> DATA LINES:
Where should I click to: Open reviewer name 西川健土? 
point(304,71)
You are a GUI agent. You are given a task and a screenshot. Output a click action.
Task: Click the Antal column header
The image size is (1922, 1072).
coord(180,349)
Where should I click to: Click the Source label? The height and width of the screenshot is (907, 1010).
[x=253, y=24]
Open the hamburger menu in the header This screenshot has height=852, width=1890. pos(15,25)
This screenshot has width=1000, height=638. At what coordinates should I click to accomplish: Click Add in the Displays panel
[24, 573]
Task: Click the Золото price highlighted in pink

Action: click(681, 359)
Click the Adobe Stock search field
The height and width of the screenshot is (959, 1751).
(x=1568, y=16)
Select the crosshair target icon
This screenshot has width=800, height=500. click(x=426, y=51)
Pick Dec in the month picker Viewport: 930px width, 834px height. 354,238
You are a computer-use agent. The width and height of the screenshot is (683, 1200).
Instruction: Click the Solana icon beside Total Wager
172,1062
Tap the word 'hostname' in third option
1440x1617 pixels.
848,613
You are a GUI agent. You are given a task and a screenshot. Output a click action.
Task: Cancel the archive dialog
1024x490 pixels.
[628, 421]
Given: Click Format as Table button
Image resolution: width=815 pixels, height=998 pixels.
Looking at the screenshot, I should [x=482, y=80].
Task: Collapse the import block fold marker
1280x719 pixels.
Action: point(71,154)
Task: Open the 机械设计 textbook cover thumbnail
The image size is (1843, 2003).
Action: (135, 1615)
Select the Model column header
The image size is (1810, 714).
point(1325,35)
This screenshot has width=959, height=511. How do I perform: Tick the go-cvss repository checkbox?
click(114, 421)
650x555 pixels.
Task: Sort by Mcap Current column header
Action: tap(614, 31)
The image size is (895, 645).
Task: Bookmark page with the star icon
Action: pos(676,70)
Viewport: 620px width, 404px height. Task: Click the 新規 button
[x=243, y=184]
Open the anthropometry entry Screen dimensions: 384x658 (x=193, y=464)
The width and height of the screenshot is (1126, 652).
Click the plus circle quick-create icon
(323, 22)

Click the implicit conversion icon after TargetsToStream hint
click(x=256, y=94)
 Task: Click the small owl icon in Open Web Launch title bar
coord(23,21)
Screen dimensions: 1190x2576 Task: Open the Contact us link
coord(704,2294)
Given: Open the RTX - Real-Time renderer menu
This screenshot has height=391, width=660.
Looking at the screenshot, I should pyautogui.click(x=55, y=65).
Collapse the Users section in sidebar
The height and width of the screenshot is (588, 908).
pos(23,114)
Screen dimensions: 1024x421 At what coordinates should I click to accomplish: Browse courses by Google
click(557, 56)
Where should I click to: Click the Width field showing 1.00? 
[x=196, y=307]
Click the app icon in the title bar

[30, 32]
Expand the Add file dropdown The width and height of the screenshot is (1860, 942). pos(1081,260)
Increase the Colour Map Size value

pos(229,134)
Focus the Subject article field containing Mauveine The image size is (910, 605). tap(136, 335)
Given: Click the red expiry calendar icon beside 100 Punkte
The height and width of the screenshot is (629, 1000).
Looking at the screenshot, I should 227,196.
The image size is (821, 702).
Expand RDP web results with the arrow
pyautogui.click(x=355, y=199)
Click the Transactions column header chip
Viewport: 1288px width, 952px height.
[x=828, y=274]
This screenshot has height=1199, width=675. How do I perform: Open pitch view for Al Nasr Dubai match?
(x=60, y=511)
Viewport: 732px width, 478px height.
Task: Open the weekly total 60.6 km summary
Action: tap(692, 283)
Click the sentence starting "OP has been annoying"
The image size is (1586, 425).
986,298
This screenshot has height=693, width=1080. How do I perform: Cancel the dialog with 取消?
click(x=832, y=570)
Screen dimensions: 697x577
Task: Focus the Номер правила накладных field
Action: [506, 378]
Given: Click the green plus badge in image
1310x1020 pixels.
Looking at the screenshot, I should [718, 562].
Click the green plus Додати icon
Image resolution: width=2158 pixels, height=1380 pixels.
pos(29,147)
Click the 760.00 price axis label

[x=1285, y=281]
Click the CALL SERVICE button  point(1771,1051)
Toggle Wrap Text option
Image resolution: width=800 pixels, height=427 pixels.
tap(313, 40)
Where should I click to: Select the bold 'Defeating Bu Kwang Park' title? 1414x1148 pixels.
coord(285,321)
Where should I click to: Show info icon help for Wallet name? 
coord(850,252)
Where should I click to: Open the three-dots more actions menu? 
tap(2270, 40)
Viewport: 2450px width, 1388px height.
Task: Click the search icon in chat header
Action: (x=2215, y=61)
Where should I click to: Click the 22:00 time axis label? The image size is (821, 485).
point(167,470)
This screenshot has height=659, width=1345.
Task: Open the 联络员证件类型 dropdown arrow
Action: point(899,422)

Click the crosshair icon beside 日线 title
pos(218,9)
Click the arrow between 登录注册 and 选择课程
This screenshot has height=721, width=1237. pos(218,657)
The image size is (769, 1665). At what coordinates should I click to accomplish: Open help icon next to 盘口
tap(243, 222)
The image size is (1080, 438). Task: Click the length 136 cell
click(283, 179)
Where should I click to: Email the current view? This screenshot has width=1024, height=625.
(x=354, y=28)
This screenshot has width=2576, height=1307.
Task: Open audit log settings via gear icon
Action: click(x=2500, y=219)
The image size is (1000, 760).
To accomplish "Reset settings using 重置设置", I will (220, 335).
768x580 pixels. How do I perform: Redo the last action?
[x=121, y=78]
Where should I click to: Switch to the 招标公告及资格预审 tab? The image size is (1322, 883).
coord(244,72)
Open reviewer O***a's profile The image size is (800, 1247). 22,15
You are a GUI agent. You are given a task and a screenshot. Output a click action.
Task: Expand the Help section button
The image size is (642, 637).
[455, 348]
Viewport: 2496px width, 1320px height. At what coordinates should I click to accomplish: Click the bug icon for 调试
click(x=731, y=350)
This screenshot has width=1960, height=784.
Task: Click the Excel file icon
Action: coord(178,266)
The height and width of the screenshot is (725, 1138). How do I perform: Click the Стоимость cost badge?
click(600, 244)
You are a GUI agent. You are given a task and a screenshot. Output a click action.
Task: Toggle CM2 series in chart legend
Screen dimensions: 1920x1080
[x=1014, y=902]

> EXERCISE GOAL: Update the listing above by changing every occurrence of "GUI agent" to "screen agent" and leaving all other text unchanged.

> RESPONSE TO THE TASK:
Where should I click to: Open reviewer name 西川健土? 
point(304,71)
You are a screen agent. You are given a task and a screenshot. Output a click action.
Task: Click the Antal column header
The image size is (1922, 1072).
coord(180,349)
Where should I click to: Click the Source label? The height and width of the screenshot is (907, 1010).
[x=253, y=24]
Open the hamburger menu in the header This screenshot has height=852, width=1890. pos(15,25)
This screenshot has width=1000, height=638. At what coordinates should I click to accomplish: Click Add in the Displays panel
[24, 573]
Task: Click the Золото price highlighted in pink

Action: click(681, 359)
Click the Adobe Stock search field
The height and width of the screenshot is (959, 1751).
(x=1568, y=16)
Select the crosshair target icon
This screenshot has width=800, height=500. click(x=426, y=51)
Pick Dec in the month picker Viewport: 930px width, 834px height. 354,238
You are a computer-use agent. The width and height of the screenshot is (683, 1200).
Instruction: Click the Solana icon beside Total Wager
172,1062
Tap the word 'hostname' in third option
1440x1617 pixels.
848,613
You are a screen agent. You are given a task and a screenshot. Output a click action.
Task: Cancel the archive dialog
1024x490 pixels.
[628, 421]
Given: Click Format as Table button
Image resolution: width=815 pixels, height=998 pixels.
Looking at the screenshot, I should [x=482, y=80].
Task: Collapse the import block fold marker
1280x719 pixels.
Action: point(71,154)
Task: Open the 机械设计 textbook cover thumbnail
The image size is (1843, 2003).
Action: (135, 1615)
Select the Model column header
The image size is (1810, 714).
point(1325,35)
This screenshot has width=959, height=511. How do I perform: Tick the go-cvss repository checkbox?
click(114, 421)
650x555 pixels.
Task: Sort by Mcap Current column header
Action: tap(614, 31)
The image size is (895, 645).
Task: Bookmark page with the star icon
Action: pos(676,70)
Viewport: 620px width, 404px height. Task: Click the 新規 button
[x=243, y=184]
Open the anthropometry entry Screen dimensions: 384x658 (x=193, y=464)
The width and height of the screenshot is (1126, 652).
Click the plus circle quick-create icon
(323, 22)

Click the implicit conversion icon after TargetsToStream hint
click(x=256, y=94)
 Task: Click the small owl icon in Open Web Launch title bar
coord(23,21)
Screen dimensions: 1190x2576 Task: Open the Contact us link
coord(704,2294)
Given: Open the RTX - Real-Time renderer menu
This screenshot has height=391, width=660.
Looking at the screenshot, I should pyautogui.click(x=55, y=65).
Collapse the Users section in sidebar
The height and width of the screenshot is (588, 908).
pos(23,114)
Screen dimensions: 1024x421 At what coordinates should I click to accomplish: Browse courses by Google
click(557, 56)
Where should I click to: Click the Width field showing 1.00? 
[x=196, y=307]
Click the app icon in the title bar

[30, 32]
Expand the Add file dropdown The width and height of the screenshot is (1860, 942). pos(1081,260)
Increase the Colour Map Size value

pos(229,134)
Focus the Subject article field containing Mauveine The image size is (910, 605). tap(136, 335)
Given: Click the red expiry calendar icon beside 100 Punkte
The height and width of the screenshot is (629, 1000).
Looking at the screenshot, I should 227,196.
The image size is (821, 702).
Expand RDP web results with the arrow
pyautogui.click(x=355, y=199)
Click the Transactions column header chip
Viewport: 1288px width, 952px height.
[x=828, y=274]
This screenshot has height=1199, width=675. How do I perform: Open pitch view for Al Nasr Dubai match?
(x=60, y=511)
Viewport: 732px width, 478px height.
Task: Open the weekly total 60.6 km summary
Action: tap(692, 283)
Click the sentence starting "OP has been annoying"
The image size is (1586, 425).
986,298
This screenshot has height=693, width=1080. How do I perform: Cancel the dialog with 取消?
click(x=832, y=570)
Screen dimensions: 697x577
Task: Focus the Номер правила накладных field
Action: [506, 378]
Given: Click the green plus badge in image
1310x1020 pixels.
Looking at the screenshot, I should [718, 562].
Click the green plus Додати icon
Image resolution: width=2158 pixels, height=1380 pixels.
pos(29,147)
Click the 760.00 price axis label

[x=1285, y=281]
Click the CALL SERVICE button  point(1771,1051)
Toggle Wrap Text option
Image resolution: width=800 pixels, height=427 pixels.
tap(313, 40)
Where should I click to: Select the bold 'Defeating Bu Kwang Park' title? 1414x1148 pixels.
coord(285,321)
Where should I click to: Show info icon help for Wallet name? 
coord(850,252)
Where should I click to: Open the three-dots more actions menu? 
tap(2270, 40)
Viewport: 2450px width, 1388px height.
Task: Click the search icon in chat header
Action: (x=2215, y=61)
Where should I click to: Click the 22:00 time axis label? The image size is (821, 485).
point(167,470)
This screenshot has height=659, width=1345.
Task: Open the 联络员证件类型 dropdown arrow
Action: point(899,422)

Click the crosshair icon beside 日线 title
pos(218,9)
Click the arrow between 登录注册 and 选择课程
This screenshot has height=721, width=1237. pos(218,657)
The image size is (769, 1665). At what coordinates should I click to accomplish: Open help icon next to 盘口
tap(243, 222)
The image size is (1080, 438). Task: Click the length 136 cell
click(283, 179)
Where should I click to: Email the current view? This screenshot has width=1024, height=625.
(x=354, y=28)
This screenshot has width=2576, height=1307.
Task: Open audit log settings via gear icon
Action: click(x=2500, y=219)
The image size is (1000, 760).
To accomplish "Reset settings using 重置设置", I will (220, 335).
768x580 pixels. How do I perform: Redo the last action?
[x=121, y=78]
Where should I click to: Switch to the 招标公告及资格预审 tab? The image size is (1322, 883).
coord(244,72)
Open reviewer O***a's profile The image size is (800, 1247). 22,15
You are a screen agent. You are given a task and a screenshot. Output a click action.
Task: Expand the Help section button
The image size is (642, 637).
[455, 348]
Viewport: 2496px width, 1320px height. At what coordinates should I click to accomplish: Click the bug icon for 调试
click(x=731, y=350)
This screenshot has width=1960, height=784.
Task: Click the Excel file icon
Action: coord(178,266)
The height and width of the screenshot is (725, 1138). How do I perform: Click the Стоимость cost badge?
click(600, 244)
You are a screen agent. You are given a task and a screenshot. Output a click action.
Task: Toggle CM2 series in chart legend
Screen dimensions: 1920x1080
[x=1014, y=902]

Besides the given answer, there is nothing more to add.